Quotes about Mortality
Study as if you were to live forever. Live as if you were to die tomorrow.
— St. Isidore of Seville
The day which we fear as our last is but the birth-day of our eternity; and it is the only way to it.
— Seneca
I don't think we are ready to die, any of us, not without being escorted.
— JM Coetzee
Prose, in his experience, calls for many more words than poetry. There is no point in embarking on prose if one lacks confidence that one will be alive the next day to carry on with the task.
— JM Coetzee
When did a sheep last die of old age? Sheep do not own themselves, do not own their lives. They exist to be used, every last ounce of them, their flesh to be eaten, their bones to be crushed and fed to poultry. Nothing escapes, except perhaps the gall bladder, which no one will eat. Descartes should have thought of that. The soul, suspended in the dark, bitter gall, hiding.
— JM Coetzee
So what is it, he thought, that binds me to this spot of earth as if to a home I cannot leave? We must all leave home, after all, we must all leave our mothers. Or am I such a child, such a child from such a line of children, that none of us can leave, but have to come back to die here with our heads upon our mothers' laps, I upon hers, she upon her mother's, and so back and back, generation upon generation?
— JM Coetzee
The truth of the matter is, you die, all you do is die, and yet you live, yes you live, and that's no Harvard lie.
— Jack Kerouac
You dont have to know a soul to know what I know --- to expect what I'm expecting --- to feel yourself alive and dying in your chest every minute of the livelong day --- When you're young you wanta cry, when you're old you wanta die.
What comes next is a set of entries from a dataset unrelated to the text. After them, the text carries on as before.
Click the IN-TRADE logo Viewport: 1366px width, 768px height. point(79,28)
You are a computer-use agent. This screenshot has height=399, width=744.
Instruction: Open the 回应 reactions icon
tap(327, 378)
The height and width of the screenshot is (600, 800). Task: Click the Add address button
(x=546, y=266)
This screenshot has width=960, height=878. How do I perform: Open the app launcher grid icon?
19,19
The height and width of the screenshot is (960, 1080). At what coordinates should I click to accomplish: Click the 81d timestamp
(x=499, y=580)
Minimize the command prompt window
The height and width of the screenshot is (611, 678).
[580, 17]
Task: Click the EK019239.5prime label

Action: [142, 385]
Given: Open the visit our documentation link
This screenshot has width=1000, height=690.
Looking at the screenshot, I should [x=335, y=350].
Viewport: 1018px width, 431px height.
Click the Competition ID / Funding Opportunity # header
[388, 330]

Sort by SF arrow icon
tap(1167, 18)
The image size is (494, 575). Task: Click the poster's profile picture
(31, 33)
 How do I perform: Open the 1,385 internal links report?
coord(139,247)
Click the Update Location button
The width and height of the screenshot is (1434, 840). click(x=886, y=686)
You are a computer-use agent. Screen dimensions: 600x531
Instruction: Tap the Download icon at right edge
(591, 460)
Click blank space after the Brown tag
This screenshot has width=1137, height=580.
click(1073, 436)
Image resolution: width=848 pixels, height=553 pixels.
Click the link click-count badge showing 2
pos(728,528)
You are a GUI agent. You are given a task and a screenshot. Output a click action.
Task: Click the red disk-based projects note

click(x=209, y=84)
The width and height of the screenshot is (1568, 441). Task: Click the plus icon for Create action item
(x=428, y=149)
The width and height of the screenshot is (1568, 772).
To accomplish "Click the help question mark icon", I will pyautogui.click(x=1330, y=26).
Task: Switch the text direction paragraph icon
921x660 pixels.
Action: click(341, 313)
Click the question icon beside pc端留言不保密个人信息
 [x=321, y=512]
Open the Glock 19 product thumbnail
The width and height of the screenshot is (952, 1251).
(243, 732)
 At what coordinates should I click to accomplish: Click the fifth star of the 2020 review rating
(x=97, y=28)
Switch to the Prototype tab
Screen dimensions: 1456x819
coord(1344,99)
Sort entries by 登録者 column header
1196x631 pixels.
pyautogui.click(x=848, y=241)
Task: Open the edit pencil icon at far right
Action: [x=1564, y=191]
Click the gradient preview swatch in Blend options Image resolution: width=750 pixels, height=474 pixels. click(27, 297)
But that's too deep for you now, Ti mon Pousse
— Jack Kerouac
grasping after life as much as you can because of its sweet sadness and because you would be dead some day.
— Jack Kerouac
Death comes equally to us all, and makes us all equal when it comes.
— John Donne
On this point, the priest and the philosopher agree: We must die.
— Victor Hugo
When the lungs finally empty of air and begin to fill with the sweetness of heaven's breath, one will realize in that instant that thought they have existed before, only in that moment will they truly have begun to live.